>>>

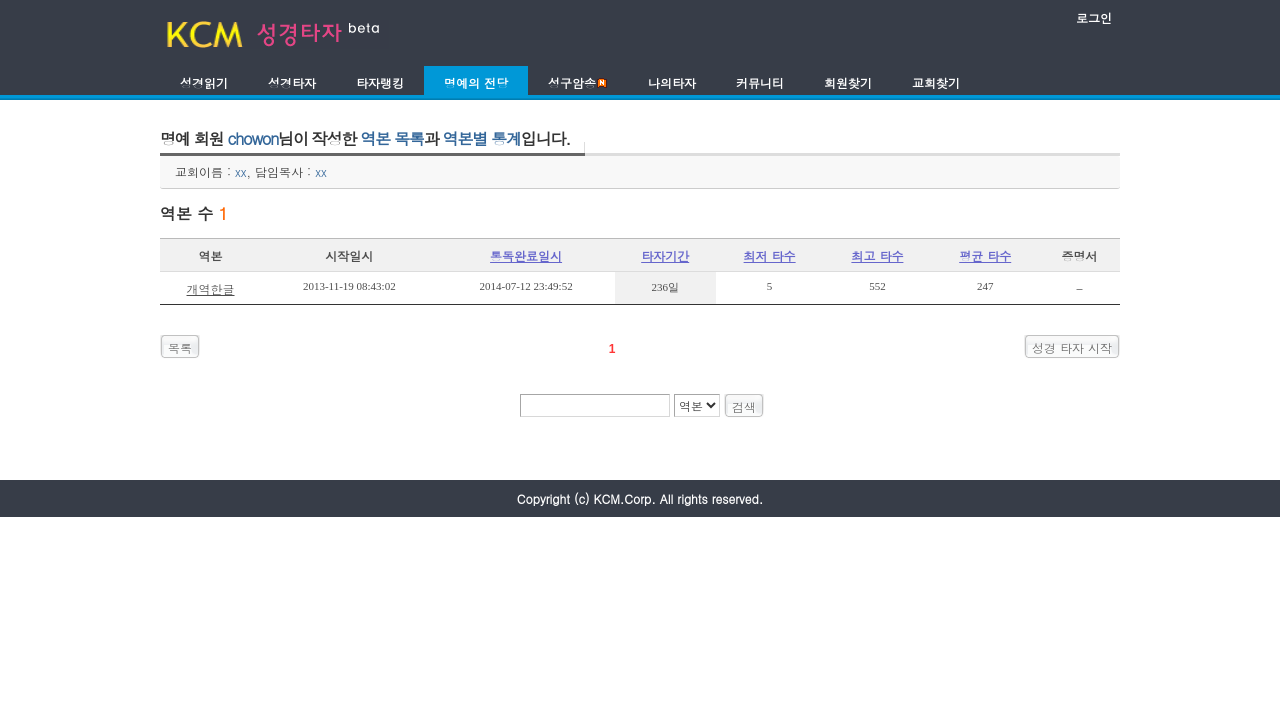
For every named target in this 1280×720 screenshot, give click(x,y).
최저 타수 (770, 255)
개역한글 (211, 288)
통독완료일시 (526, 255)
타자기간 (665, 255)
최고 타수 (877, 255)
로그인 (1094, 17)
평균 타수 (985, 255)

<<<

WHAT IS EXPECTED: Render every line of the records above as a JSON list of strings, one string per line, leaving out blank lines and the pictures.

SOLUTION:
[
  "For every named target in this 1280×720 screenshot, give click(x,y).",
  "최저 타수 (770, 255)",
  "개역한글 (211, 288)",
  "통독완료일시 (526, 255)",
  "타자기간 (665, 255)",
  "최고 타수 (877, 255)",
  "로그인 (1094, 17)",
  "평균 타수 (985, 255)"
]